When you turn your wheel while driving, fluid pressure moves through this system to make turning easier for you by using less effort than if you were using manual steering.

Alternator Pulley

The alternator pulley spins as you drive your car and generates an electrical current for charging your battery and powering electronics such as headlights or stereo systems inside your vehicle’s cabins.

Without this belt, your engine would have to run at a slower speed in order to produce enough electricity to power your car’s electronic features.

However, with this belt connected, it can spin at a faster rate while still producing enough electricity for all of your electronics.

Water Pump Pulley

The water pump pulley is attached directly to the engine’s crankshaft by a long shaft that runs through its center hole.

As the crankshaft turns, it rotates this shaft which turns the water pump pulley as well.

The water pump then pushes the coolant through hoses attached to it which circulate coolant through your engine’s cylinders where combustion takes place during operation.

Idler Pulley

The idler pulley is the pulley that the serpentine belt runs over and the tensioner pulley is mounted on.

The idler pulley is usually mounted on the front of the engine, although some vehicles use a rear-mounted idler pulley.

Tensioner Pulley

The tensioner pulley is mounted on the crankshaft or camshaft and controls the amount of tension in the serpentine belt.

As it spins, it pulls on a spring-loaded bolt attached to the tensioner pulley.

This spring-loaded bolt then pulls on a cable that is connected to an adjustment dial or locknut on top of the tensioner pulley.

When you turn this adjustment dial or locknut clockwise, you are increasing the tension in your serpentine belt.

When you turn this adjustment dial or locknut counterclockwise, you are decreasing the tension in your serpentine belt.

Can I Replace a Serpentine Belt Myself?

It’s not hard to replace a serpentine belt, but you should always take it to a mechanic.

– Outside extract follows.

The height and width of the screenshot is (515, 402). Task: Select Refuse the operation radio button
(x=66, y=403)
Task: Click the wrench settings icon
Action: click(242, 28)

A replacement can cost up to $50 at an auto parts store and as much as $150 from a mechanic, depending on the type of car you drive and how far away you are from an auto parts store or mechanic shop.

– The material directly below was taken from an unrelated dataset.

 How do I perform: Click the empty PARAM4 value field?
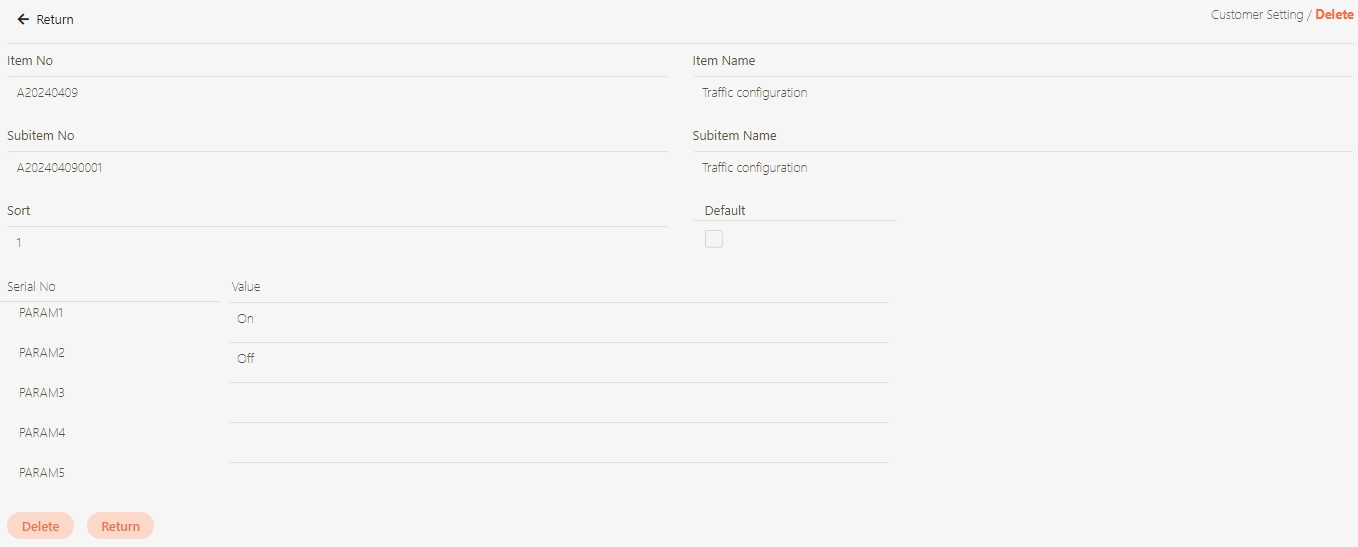(557, 442)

Replacing a serpentine belt yourself requires basic tools and knowledge of how to use them.

The process isn’t difficult if you’re careful and follow instructions carefully, but it’s risky if something goes wrong — especially if there are no mechanics nearby who can help out if something goes wrong while working on your car.

If you’re unsure whether you feel comfortable replacing your serpentine belt yourself, take it to an auto shop instead.

There’s no reason to risk damaging your vehicle or injuring yourself unnecessarily when there are so many other things demanding your attention on any given day!

Get Familiar With Your Car

Before you get started, it’s important to know what type of car you have.

will help determine which instructions are appropriate for your vehicle.

The easiest way to do this is by looking at the serpentine belt tensioner pulley on your engine.

You should see letters on the pulley that indicate what type of belt was installed in your car when it was made.

Most cars have either an AC Delco or Dayco brand belt installed, but there are other manufacturers as well.

Why Do Serpentine Belts Break?

Serpentine belts break because they’re constantly under stress and strain from the moving parts in your car’s engine compartment.

They’re also exposed to extreme heat and cold every time you start and stop your vehicle, so they’re subjected to regular changes in temperature extremes — which can cause them to wear out prematurely.